Other than Dr Buscher in Redmond looks like there are no other doctors in Seattle to treat this condition. It will do good if others can share their experience on how the doctors around Seattle have helped them recover . I will compile and put the list that is more easily accessible online.

-Jay

 

[pinkytuscadaro]

I have CFS and am XMRV+
I have worked with a Nurse Practitioner in Seattle: Julie Anderson for over 10 years.
I am bed ridden and so most of my appointments are by phone although I have seen Julie in person several times over the years.
Julie is GREAT!!!!!
She has worked with me and has allowed me to try therapies that make sense to both of us.
She most recently was willing to prescribe me the Antivirals to treat XMRV but after discussing the side effects I decided to wait until more is known.
Julie has me on sleep medicines an antiviral, Nexivar....etc.
Julie is a NP who is trained to work with prescription medicines as well as vitamins .....etc.
If it werent' for Julie allowing me to try reasonable treatments and to prescribe them to me when necesarry I may have given up a long time ago.
Julie does not accept my insurance Medicare but may accept others I do not know.
Her prices are very reasonable and she is very efficient and Knowledgeable.
I have been to numerous practitioners and naturopath doctors over the years that I had to pay to see; Julie is the only one I would refer to a CFS patient.
You can find Julie's web site at:
www.npjulie.com
Good luck
Pinky

 

[*GG*]

Try this website http://www.co-cure.org/good-doc.htm there are a few Drs listed on this website.

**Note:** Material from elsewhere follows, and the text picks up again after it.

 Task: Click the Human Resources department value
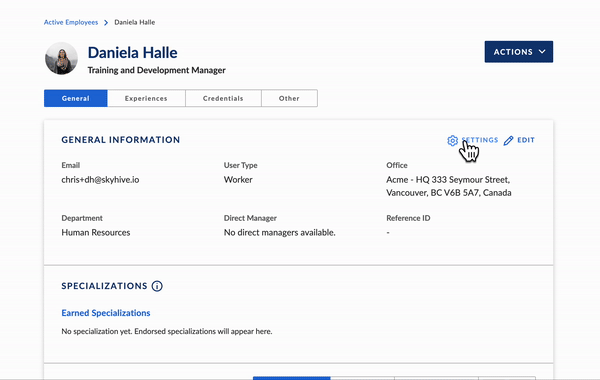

Might want to also try this website: http://www.acamnet.org/site/c.ltJWJ4MPIwE/b.5420171/k.7A8D/ACAM_Homepage.htm and if the "FInd a Physcian..." link does not work try "contact us" my dr is on both of these websites.

Best of Luck,

GG

PS Sorry to hear of your situation, I am around the same age. In regards to recovering, research and rest as much as you can manage.

 

[lazzlazz]

I was able to see an Internal Med doctor in Bremerton who took insurance and had a massive amount of exclusionary testing done and a "million-dollar workup." I don't think it overlapped CFS issues in general though. She also does not believe in CFS in general, but is willing to treat the 'real' illnesses that are a part of it..

Just a general comment: how does a physician justify "not believing" in CFS? All that suggests to me is that the physician is seriously (2 decades or more) out of date on the medical research. I'm fine with a physician saying "it's complicated" and "I'm not the person with the knowledge to diagnose or treat", but "not believe"?